3. A method according to any of claims 1-2 wherein the cleaning-effective amount of the wash liquor is at least just enough to distribute the wash liquor substantially evenly and completely onto said textiles.

4. A method according to any of claims 1-3 wherein before step (a), the process further is characterized by the steps of:
(i) applying a pretreatment solution directly to a stain covering a localized area of one of the textile articles;
(ii) concurrently with step (i), applying mechanical action to the stain; and (iii) optionally, rinsing the pretreatment solution off the localized area of one of the textile articles.

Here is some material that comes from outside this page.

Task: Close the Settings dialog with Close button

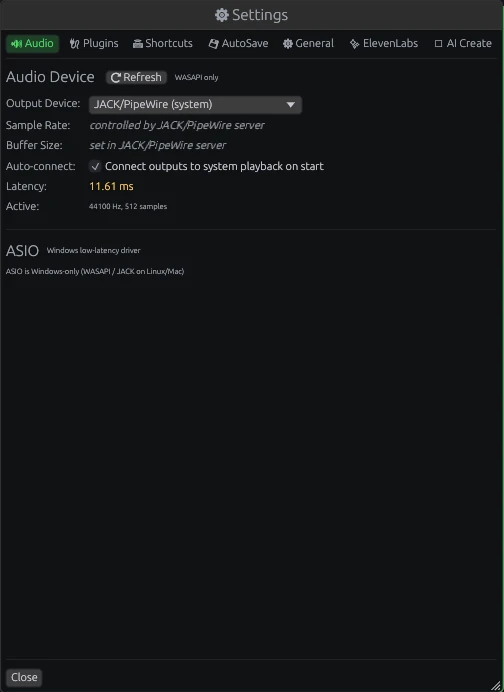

5. A method according to any of claims 1-4 wherein the detergent matrix is characterized by surfactant, builder and enzyme detergent ingredients.

6. A method according to any of claims 1-5 wherein the acid-source is selected from the group consisting of organic, mineral or inorganic acids, salts of the acids, derivatives of the acids and the salts, and mixtures thereof; and wherein the alkali-source is selected from the group consisting of carbonates, bicarbonates, sesquicarbonates, percarbonates and mixtures thereof.

7. A method according to any of claims 1-6 wherein the cleaning-effective amount of the wash liquor is from 45 liters to 100 liters.

8. A method according to any of claims 1-7 wherein:
a drum is disposed within the washing apparatus and the water of step (a) is introduced into the drum; and step (b) is commenced after the water level in the drum has reached a height of 0.5 cm, preferably 5 cm, more preferably 30 cm, as measured from the base of the drum.

9. An article of manufacture characterized by a granular detergent composition packaged in association with instructions for use in a method of laundering soiled textile articles, wherein the instructions comprise the steps of:
(a) mixing water and a granular detergent composition characterized by of an effervescence granule and a detergent matrix to form an aqueous wash liquor characterized by from 400 ppm to 600000 ppm of the granular detergent composition; and (b) subsequent to step (a), distributing substantially evenly and completely onto the textile articles in their substantially dry state a cleaning-effective amount of the wash liquor.

10. An article of manufacture according to any of claims 1-9 wherein the effervescence granule is characterized by an alkali-source and an acid-source and upon contact of the granular detergent composition with water a reaction occurs between the alkali-source and the acid-source occurs to produce an effervescent gas.